-------- Recorded data
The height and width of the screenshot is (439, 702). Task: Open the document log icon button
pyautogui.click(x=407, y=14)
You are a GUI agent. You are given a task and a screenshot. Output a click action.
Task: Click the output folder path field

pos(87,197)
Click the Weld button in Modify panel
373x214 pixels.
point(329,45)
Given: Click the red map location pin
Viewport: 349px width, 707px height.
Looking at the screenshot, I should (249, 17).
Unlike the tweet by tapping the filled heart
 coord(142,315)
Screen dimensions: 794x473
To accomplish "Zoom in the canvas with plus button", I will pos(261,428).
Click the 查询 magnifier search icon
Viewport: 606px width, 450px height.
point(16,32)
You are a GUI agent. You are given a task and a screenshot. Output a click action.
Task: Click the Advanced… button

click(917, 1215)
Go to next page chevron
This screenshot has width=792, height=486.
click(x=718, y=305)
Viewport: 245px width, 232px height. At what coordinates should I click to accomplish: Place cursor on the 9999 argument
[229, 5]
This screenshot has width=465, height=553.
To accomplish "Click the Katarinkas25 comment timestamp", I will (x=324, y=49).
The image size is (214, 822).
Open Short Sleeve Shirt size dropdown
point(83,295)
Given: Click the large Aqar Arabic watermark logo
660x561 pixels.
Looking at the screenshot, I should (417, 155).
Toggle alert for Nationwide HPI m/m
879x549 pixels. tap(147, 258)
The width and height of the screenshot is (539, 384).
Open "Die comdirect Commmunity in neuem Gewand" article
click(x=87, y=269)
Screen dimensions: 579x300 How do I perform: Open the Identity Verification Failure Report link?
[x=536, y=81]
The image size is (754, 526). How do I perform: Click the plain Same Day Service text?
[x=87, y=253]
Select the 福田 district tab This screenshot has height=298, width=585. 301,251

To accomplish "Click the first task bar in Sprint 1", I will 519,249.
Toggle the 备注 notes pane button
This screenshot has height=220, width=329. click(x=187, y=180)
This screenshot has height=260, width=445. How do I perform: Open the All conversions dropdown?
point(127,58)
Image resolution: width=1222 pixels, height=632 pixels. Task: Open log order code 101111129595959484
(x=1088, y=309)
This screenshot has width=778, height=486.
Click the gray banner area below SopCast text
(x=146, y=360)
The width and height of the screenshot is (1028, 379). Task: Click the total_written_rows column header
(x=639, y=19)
----------------
◆ Activity ◆
The answer must be a word-for-word transcription of every record above.

◆ Expected answer ◆
The height and width of the screenshot is (439, 702). Task: Open the document log icon button
pyautogui.click(x=407, y=14)
You are a GUI agent. You are given a task and a screenshot. Output a click action.
Task: Click the output folder path field

pos(87,197)
Click the Weld button in Modify panel
373x214 pixels.
point(329,45)
Given: Click the red map location pin
Viewport: 349px width, 707px height.
Looking at the screenshot, I should (249, 17).
Unlike the tweet by tapping the filled heart
 coord(142,315)
Screen dimensions: 794x473
To accomplish "Zoom in the canvas with plus button", I will pos(261,428).
Click the 查询 magnifier search icon
Viewport: 606px width, 450px height.
point(16,32)
You are a GUI agent. You are given a task and a screenshot. Output a click action.
Task: Click the Advanced… button

click(917, 1215)
Go to next page chevron
This screenshot has width=792, height=486.
click(x=718, y=305)
Viewport: 245px width, 232px height. At what coordinates should I click to accomplish: Place cursor on the 9999 argument
[229, 5]
This screenshot has width=465, height=553.
To accomplish "Click the Katarinkas25 comment timestamp", I will (x=324, y=49).
The image size is (214, 822).
Open Short Sleeve Shirt size dropdown
point(83,295)
Given: Click the large Aqar Arabic watermark logo
660x561 pixels.
Looking at the screenshot, I should (417, 155).
Toggle alert for Nationwide HPI m/m
879x549 pixels. tap(147, 258)
The width and height of the screenshot is (539, 384).
Open "Die comdirect Commmunity in neuem Gewand" article
click(x=87, y=269)
Screen dimensions: 579x300 How do I perform: Open the Identity Verification Failure Report link?
[x=536, y=81]
The image size is (754, 526). How do I perform: Click the plain Same Day Service text?
[x=87, y=253]
Select the 福田 district tab This screenshot has height=298, width=585. 301,251

To accomplish "Click the first task bar in Sprint 1", I will 519,249.
Toggle the 备注 notes pane button
This screenshot has height=220, width=329. click(x=187, y=180)
This screenshot has height=260, width=445. How do I perform: Open the All conversions dropdown?
point(127,58)
Image resolution: width=1222 pixels, height=632 pixels. Task: Open log order code 101111129595959484
(x=1088, y=309)
This screenshot has width=778, height=486.
Click the gray banner area below SopCast text
(x=146, y=360)
The width and height of the screenshot is (1028, 379). Task: Click the total_written_rows column header
(x=639, y=19)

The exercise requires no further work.